- The Department of Labor has proposed a new regulation that would allow businesses to collect tips earned by their employees.
- A new report predicts the regulation would transfer $5.8 billion in tips per year from workers to employers – $4.6 billion of which would be taken from female employees.
- Critics say the proposal would promote wage theft, and is a step backward for workers’ rights.
The Department of Labor has proposed a new regulation that would allow businesses to collect tips earned by their employees and either redistribute them to non-tipped workers or keep them as part of their own profits.
The proposal – a win for the powerful National Restaurant Association – has outraged critics, and a new report from the left-leaning Economic Policy Institute found it would transfer $5.8 billion per year from workers to employers, with nearly 80% of these tips taken from female workers.
The Trump administration says the change, which would only apply to those who earn at least the federal minimum wage, is aimed at helping reduce wage disparities between “back-of-house” workers, including dishwashers and cooks, who don’t normally earn tips, and tipped waiters and bartenders. Under the new regulation, employers could collect and pool tips, redistributing them to tipped and non-tipped employees in a way the administration says would be more equitable.

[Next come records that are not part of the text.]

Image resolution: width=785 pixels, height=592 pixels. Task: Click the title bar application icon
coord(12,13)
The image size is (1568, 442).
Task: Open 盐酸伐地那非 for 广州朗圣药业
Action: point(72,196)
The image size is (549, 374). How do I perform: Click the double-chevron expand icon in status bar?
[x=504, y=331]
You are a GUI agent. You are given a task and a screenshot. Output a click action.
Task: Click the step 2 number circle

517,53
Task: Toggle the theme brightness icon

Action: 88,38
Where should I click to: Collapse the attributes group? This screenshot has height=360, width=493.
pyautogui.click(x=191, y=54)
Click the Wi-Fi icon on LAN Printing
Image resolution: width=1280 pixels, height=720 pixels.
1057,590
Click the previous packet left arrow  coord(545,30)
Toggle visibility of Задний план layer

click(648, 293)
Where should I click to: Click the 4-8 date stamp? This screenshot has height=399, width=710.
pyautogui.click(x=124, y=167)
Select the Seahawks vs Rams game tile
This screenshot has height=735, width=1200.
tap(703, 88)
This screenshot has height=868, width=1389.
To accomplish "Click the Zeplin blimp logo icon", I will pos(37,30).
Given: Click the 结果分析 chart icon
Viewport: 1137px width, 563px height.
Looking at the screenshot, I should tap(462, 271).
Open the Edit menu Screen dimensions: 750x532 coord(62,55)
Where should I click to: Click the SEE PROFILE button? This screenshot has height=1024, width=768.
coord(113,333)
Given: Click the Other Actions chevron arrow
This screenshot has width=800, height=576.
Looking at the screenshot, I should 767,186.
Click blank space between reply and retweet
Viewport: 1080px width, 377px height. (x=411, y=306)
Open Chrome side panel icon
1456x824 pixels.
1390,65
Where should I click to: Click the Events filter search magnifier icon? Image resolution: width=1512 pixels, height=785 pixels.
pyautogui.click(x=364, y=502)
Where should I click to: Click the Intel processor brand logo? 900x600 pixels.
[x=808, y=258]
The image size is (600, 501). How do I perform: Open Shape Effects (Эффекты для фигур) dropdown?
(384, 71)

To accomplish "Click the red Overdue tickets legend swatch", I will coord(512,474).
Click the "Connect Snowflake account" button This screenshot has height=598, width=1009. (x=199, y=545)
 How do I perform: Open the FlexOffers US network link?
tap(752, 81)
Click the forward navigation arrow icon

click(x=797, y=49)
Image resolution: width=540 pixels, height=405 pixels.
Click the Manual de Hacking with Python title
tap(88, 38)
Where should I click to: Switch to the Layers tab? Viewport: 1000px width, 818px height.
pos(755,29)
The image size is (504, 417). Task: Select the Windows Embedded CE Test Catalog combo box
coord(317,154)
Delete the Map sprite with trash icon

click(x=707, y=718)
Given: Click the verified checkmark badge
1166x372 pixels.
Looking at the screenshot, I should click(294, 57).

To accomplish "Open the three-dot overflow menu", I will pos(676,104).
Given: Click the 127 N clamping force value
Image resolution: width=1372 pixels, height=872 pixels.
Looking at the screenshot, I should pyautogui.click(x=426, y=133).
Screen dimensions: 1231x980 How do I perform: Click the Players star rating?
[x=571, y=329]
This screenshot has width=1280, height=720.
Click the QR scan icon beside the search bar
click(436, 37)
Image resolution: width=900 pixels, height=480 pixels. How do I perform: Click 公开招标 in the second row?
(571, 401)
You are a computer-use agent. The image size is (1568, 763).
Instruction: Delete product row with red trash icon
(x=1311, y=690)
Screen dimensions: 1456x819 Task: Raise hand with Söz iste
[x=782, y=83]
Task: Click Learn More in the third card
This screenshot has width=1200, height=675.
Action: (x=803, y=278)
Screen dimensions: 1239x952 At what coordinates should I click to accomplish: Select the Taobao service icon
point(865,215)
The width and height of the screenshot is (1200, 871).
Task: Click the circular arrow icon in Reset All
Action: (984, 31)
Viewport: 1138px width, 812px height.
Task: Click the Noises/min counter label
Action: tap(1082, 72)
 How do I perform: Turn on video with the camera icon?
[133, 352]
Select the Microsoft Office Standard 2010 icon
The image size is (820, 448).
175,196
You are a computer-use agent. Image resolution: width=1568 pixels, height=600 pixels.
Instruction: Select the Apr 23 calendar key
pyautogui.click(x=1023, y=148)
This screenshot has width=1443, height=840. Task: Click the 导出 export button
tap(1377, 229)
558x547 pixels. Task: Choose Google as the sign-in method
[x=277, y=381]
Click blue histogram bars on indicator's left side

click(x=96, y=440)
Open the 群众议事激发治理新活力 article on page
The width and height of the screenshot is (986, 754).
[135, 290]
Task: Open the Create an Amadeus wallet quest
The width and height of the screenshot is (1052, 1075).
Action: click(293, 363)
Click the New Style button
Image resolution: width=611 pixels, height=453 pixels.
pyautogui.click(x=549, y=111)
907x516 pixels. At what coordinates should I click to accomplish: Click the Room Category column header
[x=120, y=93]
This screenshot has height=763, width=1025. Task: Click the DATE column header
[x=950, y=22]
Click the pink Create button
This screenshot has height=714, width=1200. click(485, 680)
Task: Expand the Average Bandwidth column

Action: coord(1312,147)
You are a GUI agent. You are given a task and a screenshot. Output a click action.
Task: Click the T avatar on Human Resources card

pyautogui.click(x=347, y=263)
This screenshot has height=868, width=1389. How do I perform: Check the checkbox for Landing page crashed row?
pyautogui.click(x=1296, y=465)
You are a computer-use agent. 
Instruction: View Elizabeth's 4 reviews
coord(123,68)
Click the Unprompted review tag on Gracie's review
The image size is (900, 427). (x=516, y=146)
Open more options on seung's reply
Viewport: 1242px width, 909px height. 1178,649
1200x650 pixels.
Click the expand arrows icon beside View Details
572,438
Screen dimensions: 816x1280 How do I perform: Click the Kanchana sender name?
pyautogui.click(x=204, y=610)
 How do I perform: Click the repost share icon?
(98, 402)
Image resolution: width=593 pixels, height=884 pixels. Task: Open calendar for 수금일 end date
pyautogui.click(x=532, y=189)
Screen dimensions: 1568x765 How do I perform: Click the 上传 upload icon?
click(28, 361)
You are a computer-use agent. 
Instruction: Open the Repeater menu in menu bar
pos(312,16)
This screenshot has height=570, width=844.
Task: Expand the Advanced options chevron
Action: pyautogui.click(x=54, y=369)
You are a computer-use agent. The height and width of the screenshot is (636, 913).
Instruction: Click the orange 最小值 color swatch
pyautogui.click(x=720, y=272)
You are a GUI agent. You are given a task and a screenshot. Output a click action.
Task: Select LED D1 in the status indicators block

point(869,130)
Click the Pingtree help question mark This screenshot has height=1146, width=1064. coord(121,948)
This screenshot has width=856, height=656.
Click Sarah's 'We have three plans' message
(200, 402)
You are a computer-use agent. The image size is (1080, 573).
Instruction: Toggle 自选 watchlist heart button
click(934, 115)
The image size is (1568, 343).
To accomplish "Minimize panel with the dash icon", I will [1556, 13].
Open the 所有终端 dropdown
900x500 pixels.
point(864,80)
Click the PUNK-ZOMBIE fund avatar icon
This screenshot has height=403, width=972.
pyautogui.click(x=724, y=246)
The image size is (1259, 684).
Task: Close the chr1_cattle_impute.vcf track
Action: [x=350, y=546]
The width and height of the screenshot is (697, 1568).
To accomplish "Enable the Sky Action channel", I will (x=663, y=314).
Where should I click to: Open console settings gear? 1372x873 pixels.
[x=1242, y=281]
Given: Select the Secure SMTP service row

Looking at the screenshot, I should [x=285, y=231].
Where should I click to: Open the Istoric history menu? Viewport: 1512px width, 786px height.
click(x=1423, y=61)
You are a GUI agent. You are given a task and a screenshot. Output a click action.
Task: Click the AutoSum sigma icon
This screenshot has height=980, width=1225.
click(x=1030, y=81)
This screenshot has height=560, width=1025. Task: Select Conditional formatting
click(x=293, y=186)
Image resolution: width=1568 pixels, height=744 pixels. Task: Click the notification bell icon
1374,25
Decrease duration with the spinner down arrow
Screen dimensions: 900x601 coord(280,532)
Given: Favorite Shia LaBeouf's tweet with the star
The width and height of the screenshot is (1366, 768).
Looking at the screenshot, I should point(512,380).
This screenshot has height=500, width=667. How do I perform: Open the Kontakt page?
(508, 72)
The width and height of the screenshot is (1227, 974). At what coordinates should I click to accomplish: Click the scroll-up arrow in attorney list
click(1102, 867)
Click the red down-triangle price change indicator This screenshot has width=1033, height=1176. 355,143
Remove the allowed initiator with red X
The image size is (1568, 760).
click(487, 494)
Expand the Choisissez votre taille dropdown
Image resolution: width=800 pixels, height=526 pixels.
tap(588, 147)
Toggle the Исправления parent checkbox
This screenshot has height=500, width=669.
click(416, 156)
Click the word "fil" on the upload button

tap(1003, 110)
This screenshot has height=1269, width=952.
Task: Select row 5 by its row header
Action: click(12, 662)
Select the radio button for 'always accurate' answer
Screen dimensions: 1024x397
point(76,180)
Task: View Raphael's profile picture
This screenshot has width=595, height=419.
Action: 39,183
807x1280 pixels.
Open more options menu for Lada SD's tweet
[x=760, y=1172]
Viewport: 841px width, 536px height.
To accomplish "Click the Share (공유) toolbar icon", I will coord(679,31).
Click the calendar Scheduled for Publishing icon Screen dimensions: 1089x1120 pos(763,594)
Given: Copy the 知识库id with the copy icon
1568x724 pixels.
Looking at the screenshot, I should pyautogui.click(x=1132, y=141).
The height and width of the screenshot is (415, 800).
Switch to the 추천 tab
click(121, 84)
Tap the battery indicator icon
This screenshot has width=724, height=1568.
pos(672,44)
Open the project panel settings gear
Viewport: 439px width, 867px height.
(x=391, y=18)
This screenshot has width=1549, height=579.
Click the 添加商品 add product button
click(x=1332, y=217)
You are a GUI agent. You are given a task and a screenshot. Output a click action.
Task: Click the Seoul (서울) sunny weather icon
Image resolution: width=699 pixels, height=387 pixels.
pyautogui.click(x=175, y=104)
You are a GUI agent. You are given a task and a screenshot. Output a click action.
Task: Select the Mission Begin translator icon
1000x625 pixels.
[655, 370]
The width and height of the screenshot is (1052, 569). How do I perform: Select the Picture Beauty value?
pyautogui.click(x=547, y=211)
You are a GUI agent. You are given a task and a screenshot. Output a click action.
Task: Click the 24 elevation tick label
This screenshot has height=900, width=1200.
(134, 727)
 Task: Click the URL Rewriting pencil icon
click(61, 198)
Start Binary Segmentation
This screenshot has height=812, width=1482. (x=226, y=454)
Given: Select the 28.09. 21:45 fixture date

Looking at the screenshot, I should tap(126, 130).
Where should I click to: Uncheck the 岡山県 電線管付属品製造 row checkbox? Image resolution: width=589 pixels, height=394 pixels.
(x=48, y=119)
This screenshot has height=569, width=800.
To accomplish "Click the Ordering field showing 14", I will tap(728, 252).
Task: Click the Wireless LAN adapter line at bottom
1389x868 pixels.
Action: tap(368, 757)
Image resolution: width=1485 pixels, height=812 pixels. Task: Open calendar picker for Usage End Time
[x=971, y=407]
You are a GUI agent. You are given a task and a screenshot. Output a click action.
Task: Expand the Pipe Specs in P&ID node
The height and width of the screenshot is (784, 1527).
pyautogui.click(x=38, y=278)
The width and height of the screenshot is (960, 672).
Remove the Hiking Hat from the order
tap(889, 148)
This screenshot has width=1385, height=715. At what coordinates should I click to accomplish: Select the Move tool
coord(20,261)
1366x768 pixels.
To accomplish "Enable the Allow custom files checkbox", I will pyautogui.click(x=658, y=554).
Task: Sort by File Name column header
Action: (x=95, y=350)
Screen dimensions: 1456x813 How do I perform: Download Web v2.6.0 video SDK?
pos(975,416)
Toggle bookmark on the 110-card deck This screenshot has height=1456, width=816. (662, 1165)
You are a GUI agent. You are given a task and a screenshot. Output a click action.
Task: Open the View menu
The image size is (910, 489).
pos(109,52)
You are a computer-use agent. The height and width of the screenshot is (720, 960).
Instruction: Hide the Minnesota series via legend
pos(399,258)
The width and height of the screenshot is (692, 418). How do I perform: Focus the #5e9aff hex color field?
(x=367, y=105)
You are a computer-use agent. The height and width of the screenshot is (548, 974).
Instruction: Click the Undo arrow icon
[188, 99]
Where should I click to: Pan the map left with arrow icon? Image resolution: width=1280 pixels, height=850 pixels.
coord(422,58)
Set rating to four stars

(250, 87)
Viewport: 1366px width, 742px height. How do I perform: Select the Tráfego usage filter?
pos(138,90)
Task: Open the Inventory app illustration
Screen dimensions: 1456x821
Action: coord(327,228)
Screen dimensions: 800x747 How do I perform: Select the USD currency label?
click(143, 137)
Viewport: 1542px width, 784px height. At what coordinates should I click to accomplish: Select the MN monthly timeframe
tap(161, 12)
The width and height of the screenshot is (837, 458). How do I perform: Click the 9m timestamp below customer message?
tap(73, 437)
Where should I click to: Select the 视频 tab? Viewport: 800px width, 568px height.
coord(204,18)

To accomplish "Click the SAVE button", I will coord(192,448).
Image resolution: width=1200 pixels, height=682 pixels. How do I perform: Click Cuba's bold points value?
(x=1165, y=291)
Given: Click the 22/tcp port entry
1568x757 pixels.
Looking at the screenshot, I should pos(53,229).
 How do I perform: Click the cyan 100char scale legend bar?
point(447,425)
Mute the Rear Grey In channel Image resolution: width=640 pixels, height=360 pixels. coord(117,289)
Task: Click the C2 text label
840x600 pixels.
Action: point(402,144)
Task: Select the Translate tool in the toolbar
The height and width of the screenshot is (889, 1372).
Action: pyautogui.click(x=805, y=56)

“Both front-of-house and back-of-house employees contribute to the overall customer experience – yet the current rule bars sharing any tips with back-of-house employees in establishments that pay the minimum wage, contributing to wage disparities among employees,” a Department of Labor spokesperson told Business Insider.
Critics say that there is nothing in the regulation that would stop business owners from simply seizing their employees’ tips and using the extra income to line their own pockets or make capital investments – a practice they call “tip stealing,” or wage theft.
“They’re trying to make people think it’s about tip pooling, but it’s really about allowing employers to take control of workers’ tips,” Heidi Shierholz, an author of the EPI report and former chief economist at the Department of Labor under the Obama administration, told Business Insider.
Indeed, advocacy groups say the Labor Department could have included protections against tips being stolen by employers – but they chose not to. And simple economics would discourage employers from distributing the tips.
“We do believe tips should be shared with the back, we think that’s a good thing, but there’s absolutely no reason why the employers should have the ability to keep those tips,” Saru Jayaraman, president of Restaurant Opportunities Centers United, an advocacy group for restaurant employees, told Business Insider.
It is simply a fantasy that employers will share tips with back-of-house employees, critics say, in part because businesses are already compensating these workers enough to attract and keep them in those jobs.
“Basic economic logic dictates that it is highly unlikely that back-of-the-house workers will get more pay,” the EPI report says.
But the Labor Department argues that employees will simply find better compensation elsewhere if employers seize their tips.
“Taking tips inherently undermines the incentive system that rewards employees for performing excellent customer service, as well as the incentive to maximize the number of customers served,” the department’s spokesperson said. “The idea that this proposal is about employers keeping tips defies common sense.”
The proposal, which has not yet been passed by the DOL, would reverse a 2011 Obama-era rule that explicitly prohibited employers from distributing tips, in part in an effort to prevent businesses from using the money to pay back-of-house employees’ wages. The median hourly earnings for waiters and waitresses was $9.61 last year, according to the Bureau of Labor Statistics.
- Mark Wilson/Getty Images
Women are hardest hit
Women and people of color are both more likely to be tipped employees and to earn lower wages than white men, so critics say the law would have a disproportionate adverse impact on both, and particularly women.
“What is at stake is the ability of women to support themselves and their families,” Sharon Block, executive director of the Labor and Worklife program at Harvard Law School and a former DOL official under the Obama administration, told Business Insider. “People often overlook that minimum wage workers are disproportionately women.”
Women also face particularly adverse workplace conditions in the restaurant industry. Jayaraman’s group found in a 2014 study that tipping “is linked to higher rates of sexual harassment” of female workers.
But the Trump administration has not recognized that the regulation would have a disparate impact on women, since it has not conducted any quantitative cost-benefit analysis of the proposed policy, which Shierholz argues is an attempt to hide the predicted impact of the law.
“The department claims that they did not do any economic analysis … they clearly could have,” Shierholz said. “But the problem is, if they had done one there’s no way it wouldn’t have shown a big transfer of tips from workers to employers, so it would have revealed what this rule is really about.”
Shierholz called the department’s “qualitative analysis” of their proposal “an exercise in musing about possible effects” and added that the data and methodological approach that EPI used was “in the spirit” of analyses that DOL regularly conducts.
Critics also note that President Donald Trump is himself a restaurant owner and would personally benefit from the rule change. Jayaraman argues that the National Restaurant Association is empowered by the president’s ties to the industry and has taken their demands to an “outrageous extreme.”